It was just a little while past the Sunset Strip They found the girl's body in an open pit Her mouth was sewn shut, but her eyes were still wide Gazing through the fog to the other side
"Black River Killer" by Blitzen Trapper
Introduction
This one's personal! For 15 years working on DBMS systems the OOM killer has led to more than its fair share of debugging rabbit holes. Anyone who's been around the block in Linux systems programming has probably crossed paths with the Linux OOM killer. This is the part of the kernel that attempts to maintain forward progress when faced with the impossible situation of applications wanting to use more memory than the system has. The OOM killer balances a lot of competing interests but in the end, it just picks a victim process and kills it.

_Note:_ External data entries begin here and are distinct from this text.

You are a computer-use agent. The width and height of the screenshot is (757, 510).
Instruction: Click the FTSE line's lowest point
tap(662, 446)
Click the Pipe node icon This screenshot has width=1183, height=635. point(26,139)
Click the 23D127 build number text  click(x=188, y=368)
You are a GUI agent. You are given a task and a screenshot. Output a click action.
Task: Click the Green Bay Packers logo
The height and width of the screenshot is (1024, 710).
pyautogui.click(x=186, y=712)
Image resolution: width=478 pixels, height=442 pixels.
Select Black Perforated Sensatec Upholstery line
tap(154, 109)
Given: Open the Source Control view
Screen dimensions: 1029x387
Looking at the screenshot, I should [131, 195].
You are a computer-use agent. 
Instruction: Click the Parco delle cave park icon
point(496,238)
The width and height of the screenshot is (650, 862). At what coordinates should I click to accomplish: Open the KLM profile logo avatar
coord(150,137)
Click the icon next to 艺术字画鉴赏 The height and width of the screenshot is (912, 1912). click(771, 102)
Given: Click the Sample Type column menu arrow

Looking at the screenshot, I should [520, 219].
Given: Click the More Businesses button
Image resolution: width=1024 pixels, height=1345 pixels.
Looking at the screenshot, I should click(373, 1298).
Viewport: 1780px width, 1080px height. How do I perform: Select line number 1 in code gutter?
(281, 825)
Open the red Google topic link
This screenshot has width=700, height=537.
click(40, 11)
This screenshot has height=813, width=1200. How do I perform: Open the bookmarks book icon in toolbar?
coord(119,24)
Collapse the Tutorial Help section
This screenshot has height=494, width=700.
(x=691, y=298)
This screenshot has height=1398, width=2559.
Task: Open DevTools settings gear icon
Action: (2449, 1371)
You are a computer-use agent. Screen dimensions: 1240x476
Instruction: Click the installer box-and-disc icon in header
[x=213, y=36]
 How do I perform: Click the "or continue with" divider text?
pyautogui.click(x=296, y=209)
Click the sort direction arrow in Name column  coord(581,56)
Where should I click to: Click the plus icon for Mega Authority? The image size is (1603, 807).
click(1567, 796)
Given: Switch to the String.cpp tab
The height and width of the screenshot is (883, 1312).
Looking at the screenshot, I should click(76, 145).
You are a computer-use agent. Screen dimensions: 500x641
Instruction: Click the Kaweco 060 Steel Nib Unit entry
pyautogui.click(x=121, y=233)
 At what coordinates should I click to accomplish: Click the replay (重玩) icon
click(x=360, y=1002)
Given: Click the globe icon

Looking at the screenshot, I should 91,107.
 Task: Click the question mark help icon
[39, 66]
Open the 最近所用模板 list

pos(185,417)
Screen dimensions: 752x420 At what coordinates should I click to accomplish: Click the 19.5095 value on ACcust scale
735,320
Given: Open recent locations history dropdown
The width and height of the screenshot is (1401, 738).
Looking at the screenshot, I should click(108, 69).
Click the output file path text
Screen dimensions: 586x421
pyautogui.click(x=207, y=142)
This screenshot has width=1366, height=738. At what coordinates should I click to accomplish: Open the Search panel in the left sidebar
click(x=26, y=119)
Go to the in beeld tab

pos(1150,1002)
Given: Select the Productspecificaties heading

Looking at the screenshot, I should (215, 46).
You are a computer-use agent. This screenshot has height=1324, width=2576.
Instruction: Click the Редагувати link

You're a busy professional so the TLDR is we built an OOM monitoring system called OOMProf in eBPF that profiles Go programs at the point they are OOM kill'd capturing allocations up to the bitter end to give developers a better idea of exactly what went wrong. If you're lazy or unprofessional or just want to know more about how the sausage was made read on! And as an extra bonus we've litered this blog post with stanzas from a great modern folk murder ballad for you to enjoy!
They booked me on a whim and threw me deep in jail With no bail, sitting silent on a rusty pail Just gazing at the marks on the opposite wall Remembering the music of my lover's call
The Problem With OOM Kills
The problem with OOM killed programs is that developers who are faced with explaining what happened have very little to go on. First of all the application that leads to the OOM killer firing may not be the process that gets killed. And in the more common case where the application getting killed is actually the one that did something to deserve being killed the straw that breaks the camels back may be some innocuous common allocation or even some memory allocator induced page fault and unrelated to the actual pile up.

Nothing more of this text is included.